1) Without using regular expression
does C# offer any construct for
matching pattern?
Nothing as powerful as regex that gives everything to you in one shot.
2) For Counting individual character
against the string do i need to derive
my own method?
I do not recommend this approach, but I'm stating it just to show that you could use some built in method to achieve it. You could conceivably use String.IndexOf and look for "a" starting from the 0 index, and keep chugging along in a loop while incrementing a counter on positive matches. Then repeat for "e"..."u" but it will be much less efficient than a regex or a for loop.
A better approach would be to just loop over the string char by char and either feed it to your existing switch statement or look it up in some collection.
Since you want to use LINQ, here's how the above for loop idea could be rewritten to fit. Note, this idea is similar to HuBeZa's solution so +1 there. However, I use a list for the look up and use the StringComparison.InvariantCultureIgnoreCase
enumeration to ignore case:
var vowels = new List<string> { "a", "e", "i", "o", "u" };
var query = words.Select(s => new
{
Text = s,
Count = s.Count(c => vowels.Exists(vowel =>
vowel.Equals(c.ToString(),
StringComparison.InvariantCultureIgnoreCase)))
});
foreach (var item in query)
{
Console.WriteLine("String {0} contains {1} vowels", item.Text, item.Count);
}
My original regex response is below.
Regex Approach
There's a better regex solution than the one you're using. I'm not sure if you're aware of it so I felt it warranted a post. In question #1 you said "without using regular expressions," but IMHO that directly conflicts with question #2 where you asked if you had to derive your own method.

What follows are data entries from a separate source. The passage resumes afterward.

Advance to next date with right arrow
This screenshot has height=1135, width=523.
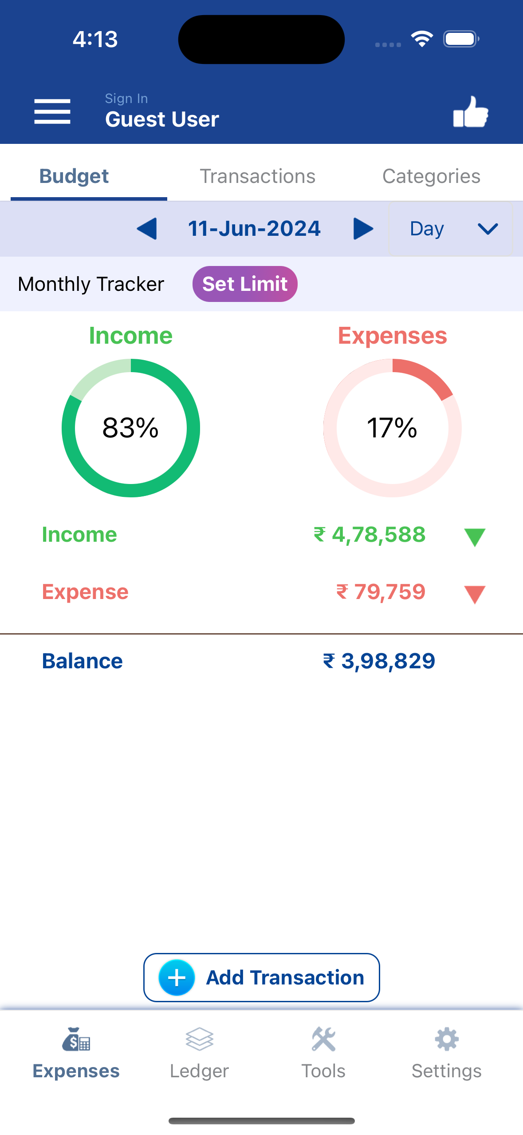(363, 229)
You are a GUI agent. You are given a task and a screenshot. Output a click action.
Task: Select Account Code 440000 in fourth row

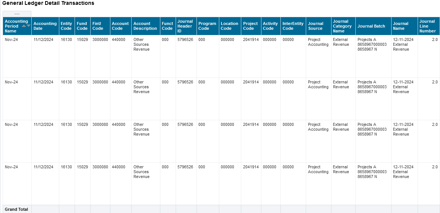(x=119, y=167)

You can shorten your code by using the Regex.Matches method and the Count property on the returned MatchCollection:
Regex rx = new Regex("[aeiou]");
// to ignore case use: new Regex("[aeiou]", RegexOptions.IgnoreCase);
string[] words =
{
"aesthetic", "benevolent", "abstract",
"capricious", "complacent", "conciliatory",
"devious", "diligent", "discernible","dogmatic",
"eccentric","fallacious","indifferent","inquisitive",
"meticulous","pertinent","plausible", "reticent"
};
foreach (string input in words)
{
Console.WriteLine("String {0} contains {1} vowels",
input, rx.Matches(input).Count);
}
// if you really want to use LINQ
var query = from s in words
select new
{
Text = s,
Count = rx.Matches(s).Count
};
foreach (var item in query)
{
Console.WriteLine("String {0} contains {1} vowels", item.Text, item.Count);
}
BTW, you can further shorten your original code by changing 2 items:
1) The string array declaration (I've done this in my example above)
2) Make your case statements fall through to the next case label:
switch (c)
{
case 'a':
case 'e':
case 'i':
case 'o':
case 'u':
cnt++;
break;
}
EDIT: updated with a LINQ query. It's not much different than what the OP had, just using the Matches approach.